Now, Edgar Ramirez (“Wrath of the Titans,” “Zero Dark Thirty”) stars in Columbia Pictures’ horror thriller “Deliver Us From Evil” as Joe Mendoza, an unorthodox priest who has battled his own inner demons. He enters into a partnership with New York police officer Ralph Sarchie (Eric Bana) at first uncertain and then bonded by the recognition of the evil which they are facing.
“At the very beginning,” Ramírez explains, “Mendoza was a mere presence, serving as a catalyst for Ralph Sarchie to solve the cases that he was investigating. I told Scott that I felt that we needed to find a journey for the character, that Mendoza will discover something about himself by getting to know Sarchie, that he shouldn’t only have religious and philosophical answers for Sarchie, but that there’s something that Sarchie brings to him as well. There’s certain access that the priest doesn’t have, and certain information that the police officer doesn’t have, so they kind of feed each other in order to solve these cases. In the beginning, they couldn’t care less about working together, but one has what the other one needs in order to solve the case.”
“The relationship between Sarchie and Mendoza is as important, in many ways, than the relationship between Sarchie and his wife,” explains Eric Bana. “Mendoza is pretty much a Pied Piper for Sarchie, leading him down a path of trying to open his eyes and educate him. They absolutely become partners, and we were aided by a director who understood the importance of dialogue scenes as opposed to just non-stop action. It’s a very special relationship, and it was superbly cast with Edgar Ramírez. His preparation was absolutely fantastic, and Edgar is also really interesting and a lot of fun to hang around with. He brought real intensity but also gentleness to Mendoza, and he put a lot of thought into that character.”

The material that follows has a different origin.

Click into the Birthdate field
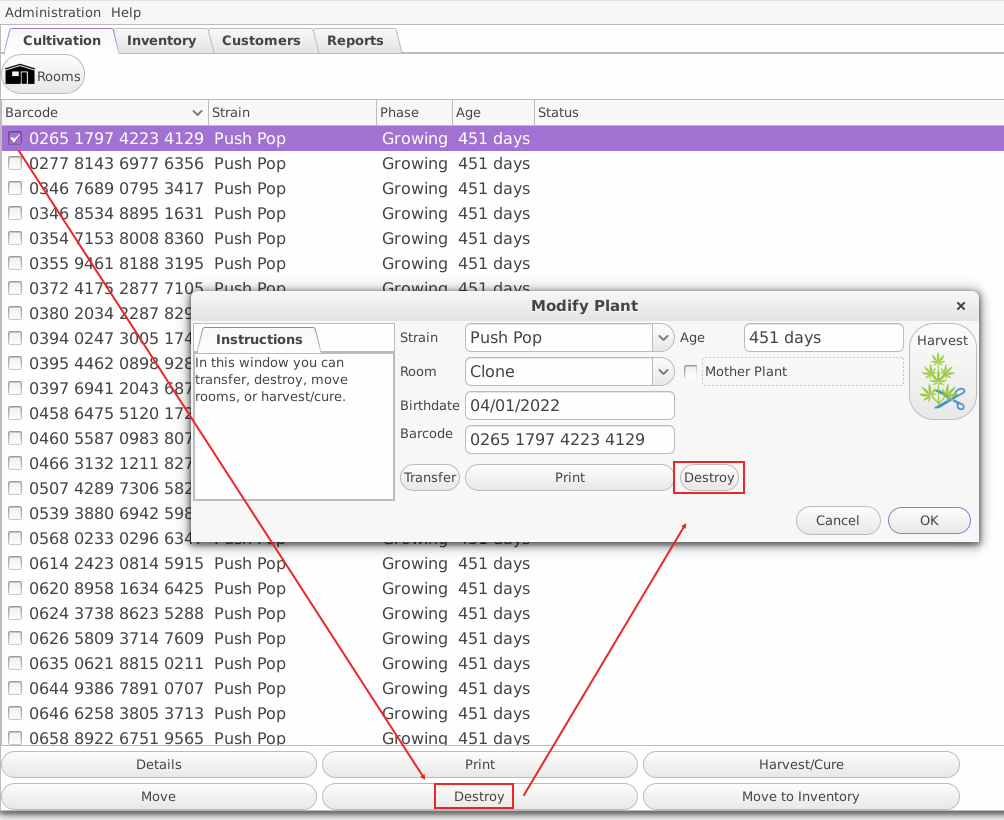 [x=570, y=406]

To prepare for his role, Ramírez felt that “it was very important to understand what a priest thinks and feels when he’s not giving the sermon in church on Sundays. I was lucky enough to talk to priests who were open to share their everyday feelings and anxieties. I also researched exorcism, and the psychological and emotional consequences that come from performing such a rite. The interviews that I did and the information that I collected indicated that it’s very close to post-traumatic stress disorder, because when you face the devil, you are going to war.”
The subject matter of “Deliver Us From Evil” raised questions to be pondered not only by audiences, but also by the cast members. Says Edgar Ramírez, “In his previous films, Scott Derrickson gives you the chance to believe that whatever happens in the movie was either the creation of a sick mind, or the influence of an evil force or spirit. So depending on what your beliefs and background were, then you could pick one of the two. In this film, Scott offers us the same choice. I like the possibility of completing the information myself. I think there is a huge amount of evil out there, evil that we cannot understand or grasp. But at the same time, this journey of playing Mendoza also taught me that there’s a huge amount of compassion and solidarity, and people who want to do good for the world.”

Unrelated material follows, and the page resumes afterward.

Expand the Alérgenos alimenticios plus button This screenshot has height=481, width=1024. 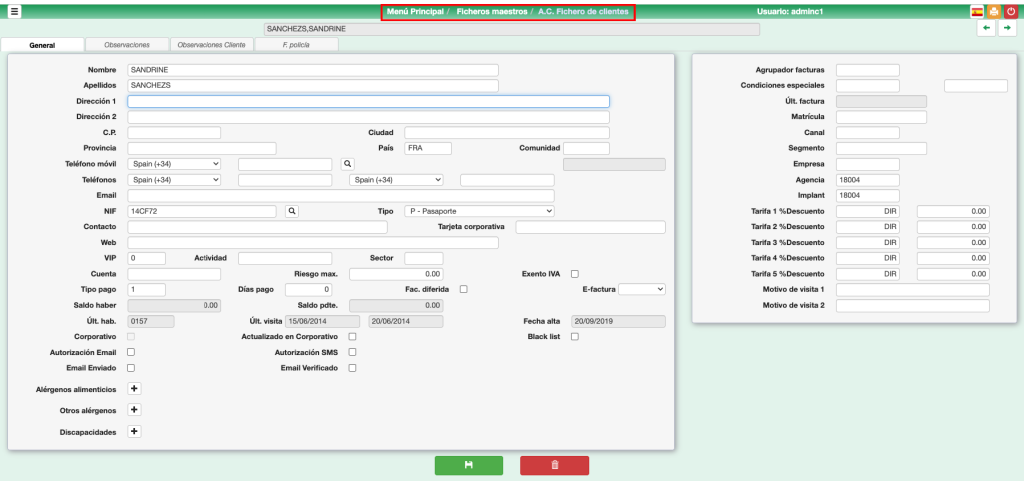[x=135, y=389]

In “Deliver Us From Evil,” Sergeant Ralph Sarchie of the NYPD has seen his share of darkness on the mean streets of the South Bronx. He has witnessed behavior on the outer edges of inhumanity, and it has begun to darken his soul, to the point of affecting his relationship with his wife and their young daughter.
But when the increasingly troubled Sarchie is summoned to investigate a bizarre incident, the events which follow will test the pragmatic Sarchie’s beliefs and understanding. He finds himself in a tenuous alliance with Joe Mendoza, a renegade priest whose own faith has been tested more than once, and who tries to convince a skeptical Sarchie that the increasingly horrifying occurrences are nothing less than an encounter with several cases of demonic possession.
Opening across the Philippines on July 02, “Deliver Us From Evil” is distributed by Columbia Pictures, local office of Sony Pictures Releasing International.